Several religious groups were offering solace for the spiritually inclined. But even so, a lot of gay men were just doing the pubs, the bars, the saunas, the backrooms and the beats. They were disco dancing and butching-up. Others kept away from any scene.
The new gay man was visible and beautiful. He had lost that wounded look that ‘fags all had ten years ago’ (Ginsberg). He was challenging religion and psychiatry. He was uncoupling his same-sex desires from effeminacy.
The new lesbian was visible and beautiful. She had her own concerns. The International Women’s Year (1975) celebrations had encouraged many women to feminism and a lot of lesbians were fervent new converts. They were separatists, radical feminists, Marxist feminists and butch-femme (bar) dykes. Although many women were more gender focused than lesbian identified, the lesbian activists were contesting the silence that surrounded women’s same-sex desire and lesbians’ isolation. They were building friendship networks (rather than a commercial bar scene) and arguing that ‘feminism was the theory, lesbianism the practice’. They thought that when a woman came out, her lesbianism would constitute her central identity. Some of them had worked with men, but many women were hostile to bi-sexuality, drag and butch-femme relationships. Challenging male violence and oppressive gender roles, they were supporting women’s health centres, rape crisis services, women’s refuges and childcare cooperatives. Some had withdrawn to Amazon Acres and women-only households, arguing that gay men were their arch-oppressors.

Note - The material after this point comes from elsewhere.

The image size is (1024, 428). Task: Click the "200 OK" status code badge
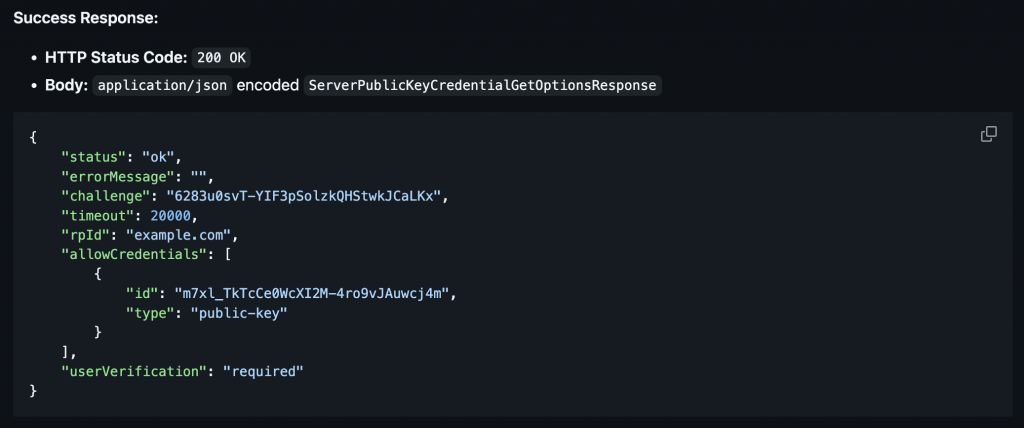pyautogui.click(x=221, y=58)
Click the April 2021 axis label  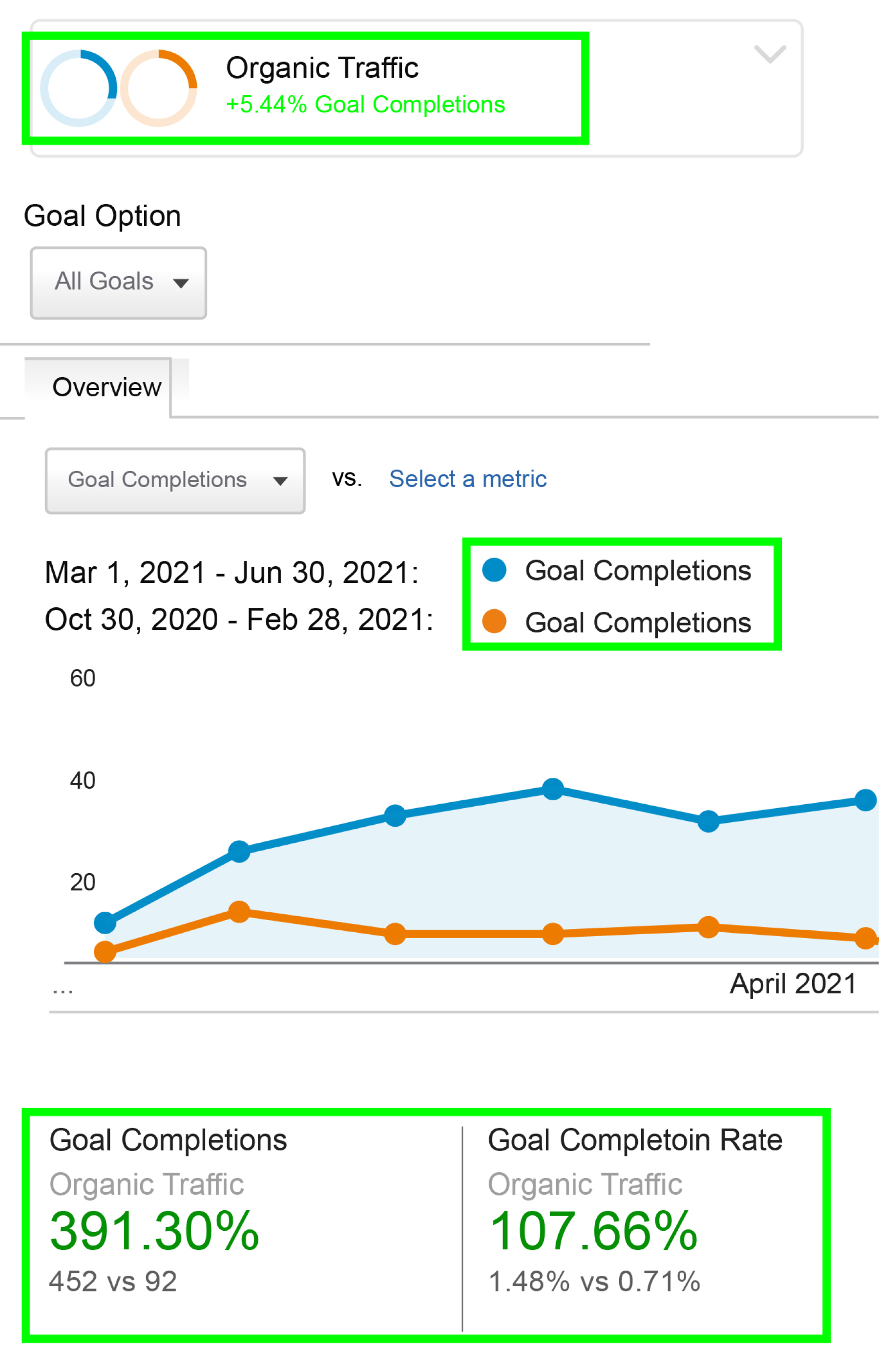793,984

When Gore Vidal trawled along Oxford Street in 1973, he quipped that they could have been in New York twenty years earlier. Five years later, The Australian had discovered the pink dollar. But there were still only three gay watering holes between Taylor Square and Hyde Park although Ruby Reds, Sydney’s only lesbian bar, was just around the corner. There were some gay-friendly restaurants and coffee shops as well as back-rooms and a sauna, but there were no gay pubs. The Cricketer’s Arms was in Surry Hill, The Unicorn was in Paddington and the Bottom’s Up Bar was in Kings Cross. In fact Kings Cross was still the centre of Sydney’s night life and had some camp-gay spaces including The Barrel Inn; the Bunk House, Castellos, the Chevron Hotel, the Rex Hotel, Ida’s Disco and Les Girls.
The big money didn’t roll into Oxford Street until 1979. However, CAMP felt that a lot of men were already drifting away from its outreach services and heading for the bars and discos.
Authors: Gavin Harris and John Witte.